▶ _PROBLEM DESCRIPTION_
Using the text on monitoring infant and toddler child care, decide whether each statement agrees with it: (a) licensed centers and family child care homes caring for infants and toddlers should be visited at least twice each year; (b) licensor caseloads should be reduced to no more than 30; (c) all visits should be announced to providers in advance. Answer yes or no for each, quoting the deciding words of the text.

▶ _STUDY TEXT_
Charting Progress for Babies in Child Care
Expand Monitoring and Technical Assistance
Policy Ideas
What policies can states use to move toward this recommendation?
To move toward this recommendation, states may use multiple policy levers, starting from different points. Potential state policies include the following:
Licensing
- Visit licensed centers and family child care homes caring for infants and toddlers at least twice each year, including unannounced visits, to assess compliance with licensing standards.
- Increase the number of licensors/monitors to reduce caseloads to no more than 50, especially for those working with infant and toddler providers, to promote better technical assistance between monitors and providers.
- Train licensing/monitoring staff on infant and toddler developmental needs, how to identify indicators of quality in infant and toddler child care settings, and using age-specific indicators for children under age 3.
- Assign higher risk/weight levels to licensing regulations most critical to infant/toddler care in weighted/indicator licensing systems.
- Provide additional visits and target technical assistance to providers with histories of frequent or repeated non-compliance to areas of regulations most important for infants and toddlers.

▶ _DATA SECTION_
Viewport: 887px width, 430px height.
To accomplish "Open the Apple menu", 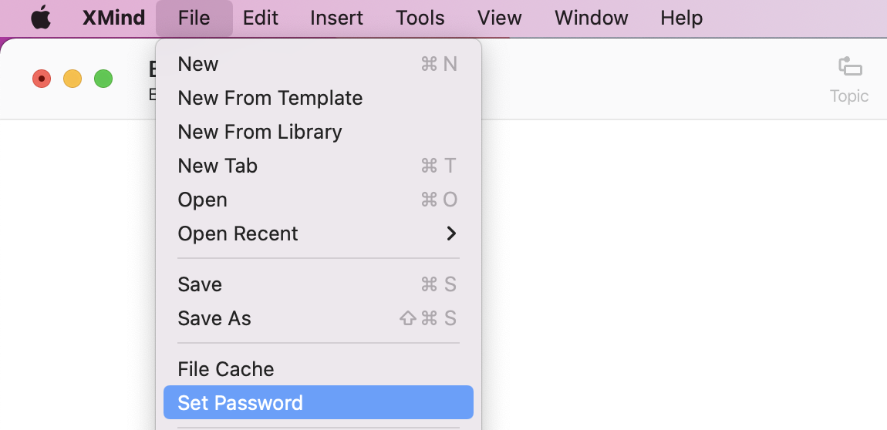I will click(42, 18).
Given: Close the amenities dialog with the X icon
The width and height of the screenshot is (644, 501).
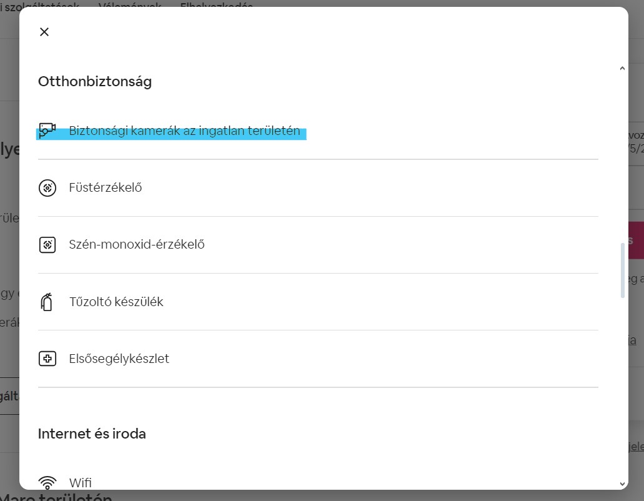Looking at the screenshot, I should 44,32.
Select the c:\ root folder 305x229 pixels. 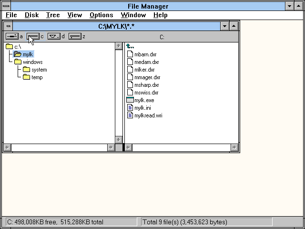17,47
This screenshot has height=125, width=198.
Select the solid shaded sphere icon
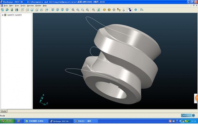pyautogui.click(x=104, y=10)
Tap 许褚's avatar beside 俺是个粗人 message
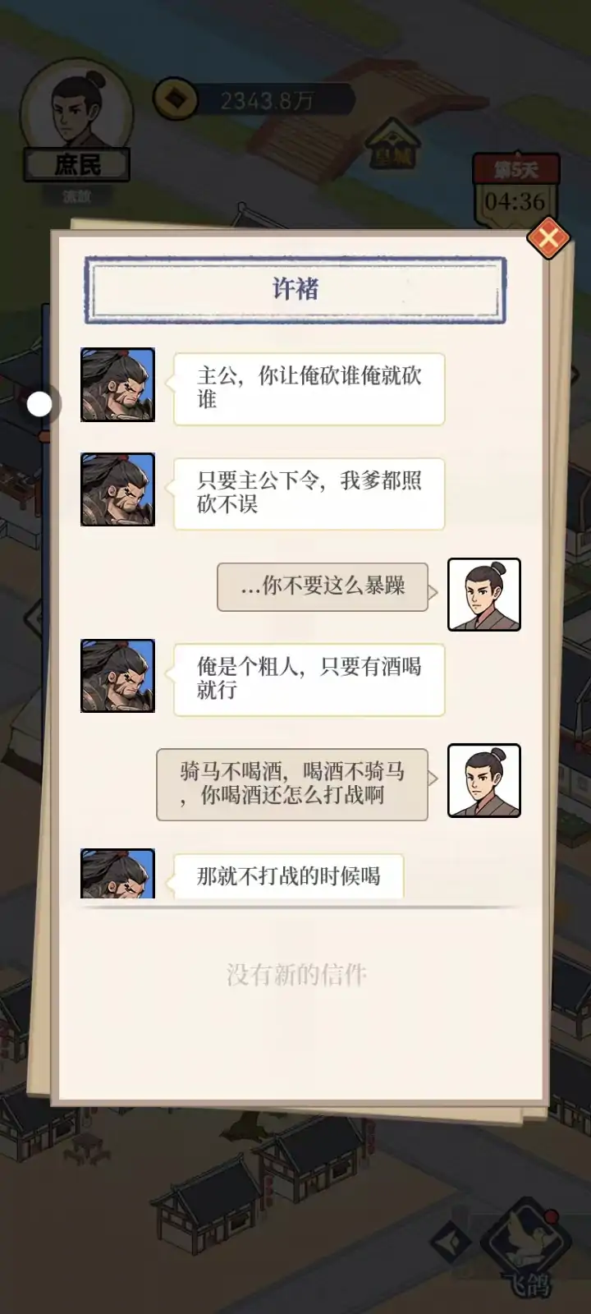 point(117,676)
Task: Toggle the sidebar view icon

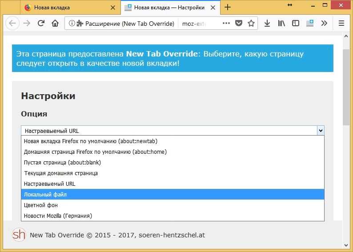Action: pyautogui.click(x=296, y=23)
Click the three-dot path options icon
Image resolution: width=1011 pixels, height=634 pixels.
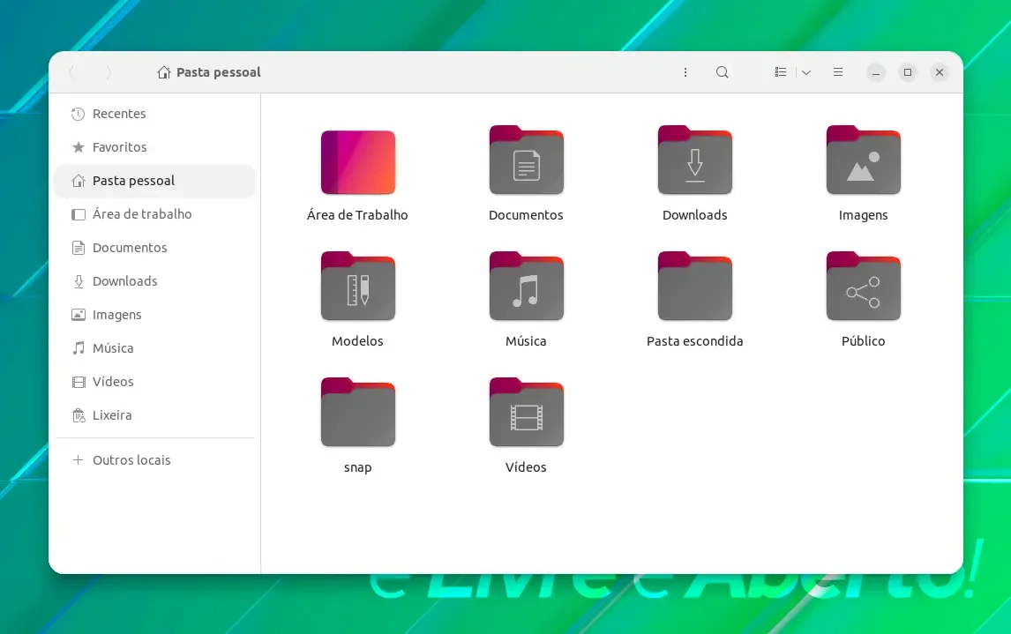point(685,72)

▶ _ANSWER AREA_
(a) Yes: "at least twice each year"
(b) No: "to reduce caseloads to no more than 50"
(c) No: "including unannounced visits"